WRITTEN TASK: Please reproduce all of the items below with "GUI agent" swapped for "screen agent", leaving everything else unchanged.
— Begin DATA SECTION —
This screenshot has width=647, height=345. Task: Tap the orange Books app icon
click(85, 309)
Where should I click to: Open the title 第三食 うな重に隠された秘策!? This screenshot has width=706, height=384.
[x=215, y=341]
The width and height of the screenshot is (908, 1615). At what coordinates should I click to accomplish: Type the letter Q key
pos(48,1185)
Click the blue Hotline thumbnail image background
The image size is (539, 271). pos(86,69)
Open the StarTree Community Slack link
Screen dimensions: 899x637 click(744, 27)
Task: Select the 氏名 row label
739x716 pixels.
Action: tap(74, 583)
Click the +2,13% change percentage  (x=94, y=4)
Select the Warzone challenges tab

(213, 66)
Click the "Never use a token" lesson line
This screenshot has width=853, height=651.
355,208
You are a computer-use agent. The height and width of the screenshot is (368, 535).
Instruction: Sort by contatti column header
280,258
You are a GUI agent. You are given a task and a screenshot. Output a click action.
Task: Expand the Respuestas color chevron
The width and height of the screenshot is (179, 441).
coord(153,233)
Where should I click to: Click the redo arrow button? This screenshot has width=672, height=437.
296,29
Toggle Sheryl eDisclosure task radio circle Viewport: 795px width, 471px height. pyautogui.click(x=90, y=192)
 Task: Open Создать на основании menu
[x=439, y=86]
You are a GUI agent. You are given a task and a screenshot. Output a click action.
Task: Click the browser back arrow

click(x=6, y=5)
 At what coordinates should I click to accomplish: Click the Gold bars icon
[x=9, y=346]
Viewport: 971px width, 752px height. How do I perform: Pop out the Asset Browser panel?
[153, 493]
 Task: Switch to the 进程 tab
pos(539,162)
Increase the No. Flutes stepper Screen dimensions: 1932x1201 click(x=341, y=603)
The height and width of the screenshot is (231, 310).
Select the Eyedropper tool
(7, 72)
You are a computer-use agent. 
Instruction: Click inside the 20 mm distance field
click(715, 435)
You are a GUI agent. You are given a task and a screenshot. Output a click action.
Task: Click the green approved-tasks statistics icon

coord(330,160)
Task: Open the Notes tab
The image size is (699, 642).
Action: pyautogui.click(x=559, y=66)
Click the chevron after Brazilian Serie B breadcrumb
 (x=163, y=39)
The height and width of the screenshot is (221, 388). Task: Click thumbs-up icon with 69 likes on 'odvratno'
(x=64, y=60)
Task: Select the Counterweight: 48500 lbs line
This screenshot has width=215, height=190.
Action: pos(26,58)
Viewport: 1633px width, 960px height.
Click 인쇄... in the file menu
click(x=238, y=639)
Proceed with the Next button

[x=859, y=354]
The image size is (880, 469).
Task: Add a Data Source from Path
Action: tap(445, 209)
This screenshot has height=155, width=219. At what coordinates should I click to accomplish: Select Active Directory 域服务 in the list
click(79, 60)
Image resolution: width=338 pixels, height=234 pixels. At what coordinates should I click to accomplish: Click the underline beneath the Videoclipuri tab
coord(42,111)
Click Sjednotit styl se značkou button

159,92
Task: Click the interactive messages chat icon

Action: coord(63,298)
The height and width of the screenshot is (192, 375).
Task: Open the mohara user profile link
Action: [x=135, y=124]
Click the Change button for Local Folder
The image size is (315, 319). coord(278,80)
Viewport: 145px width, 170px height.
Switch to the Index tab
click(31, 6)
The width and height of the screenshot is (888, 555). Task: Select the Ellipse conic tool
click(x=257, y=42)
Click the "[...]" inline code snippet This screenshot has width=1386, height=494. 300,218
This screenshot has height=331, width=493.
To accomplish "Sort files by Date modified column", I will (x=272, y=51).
— End DATA SECTION —
FINISHED EXERCISE:
This screenshot has width=647, height=345. Task: Tap the orange Books app icon
click(85, 309)
Where should I click to: Open the title 第三食 うな重に隠された秘策!? This screenshot has width=706, height=384.
[x=215, y=341]
The width and height of the screenshot is (908, 1615). At what coordinates should I click to accomplish: Type the letter Q key
pos(48,1185)
Click the blue Hotline thumbnail image background
The image size is (539, 271). pos(86,69)
Open the StarTree Community Slack link
Screen dimensions: 899x637 click(744, 27)
Task: Select the 氏名 row label
739x716 pixels.
Action: tap(74, 583)
Click the +2,13% change percentage  (x=94, y=4)
Select the Warzone challenges tab

(213, 66)
Click the "Never use a token" lesson line
This screenshot has width=853, height=651.
355,208
You are a computer-use agent. The height and width of the screenshot is (368, 535).
Instruction: Sort by contatti column header
280,258
You are a screen agent. You are given a task and a screenshot. Output a click action.
Task: Expand the Respuestas color chevron
The width and height of the screenshot is (179, 441).
coord(153,233)
Where should I click to: Click the redo arrow button? This screenshot has width=672, height=437.
296,29
Toggle Sheryl eDisclosure task radio circle Viewport: 795px width, 471px height. pyautogui.click(x=90, y=192)
 Task: Open Создать на основании menu
[x=439, y=86]
You are a screen agent. You are given a task and a screenshot. Output a click action.
Task: Click the browser back arrow

click(x=6, y=5)
 At what coordinates should I click to accomplish: Click the Gold bars icon
[x=9, y=346]
Viewport: 971px width, 752px height. How do I perform: Pop out the Asset Browser panel?
[153, 493]
 Task: Switch to the 进程 tab
pos(539,162)
Increase the No. Flutes stepper Screen dimensions: 1932x1201 click(x=341, y=603)
The height and width of the screenshot is (231, 310).
Select the Eyedropper tool
(7, 72)
You are a computer-use agent. 
Instruction: Click inside the 20 mm distance field
click(715, 435)
You are a screen agent. You are given a task and a screenshot. Output a click action.
Task: Click the green approved-tasks statistics icon

coord(330,160)
Task: Open the Notes tab
The image size is (699, 642).
Action: pyautogui.click(x=559, y=66)
Click the chevron after Brazilian Serie B breadcrumb
 (x=163, y=39)
The height and width of the screenshot is (221, 388). Task: Click thumbs-up icon with 69 likes on 'odvratno'
(x=64, y=60)
Task: Select the Counterweight: 48500 lbs line
This screenshot has width=215, height=190.
Action: pos(26,58)
Viewport: 1633px width, 960px height.
Click 인쇄... in the file menu
click(x=238, y=639)
Proceed with the Next button

[x=859, y=354]
The image size is (880, 469).
Task: Add a Data Source from Path
Action: tap(445, 209)
This screenshot has height=155, width=219. At what coordinates should I click to accomplish: Select Active Directory 域服务 in the list
click(79, 60)
Image resolution: width=338 pixels, height=234 pixels. At what coordinates should I click to accomplish: Click the underline beneath the Videoclipuri tab
coord(42,111)
Click Sjednotit styl se značkou button

159,92
Task: Click the interactive messages chat icon

Action: coord(63,298)
The height and width of the screenshot is (192, 375).
Task: Open the mohara user profile link
Action: [x=135, y=124]
Click the Change button for Local Folder
The image size is (315, 319). coord(278,80)
Viewport: 145px width, 170px height.
Switch to the Index tab
click(31, 6)
The width and height of the screenshot is (888, 555). Task: Select the Ellipse conic tool
click(x=257, y=42)
Click the "[...]" inline code snippet This screenshot has width=1386, height=494. 300,218
This screenshot has height=331, width=493.
To accomplish "Sort files by Date modified column", I will (x=272, y=51).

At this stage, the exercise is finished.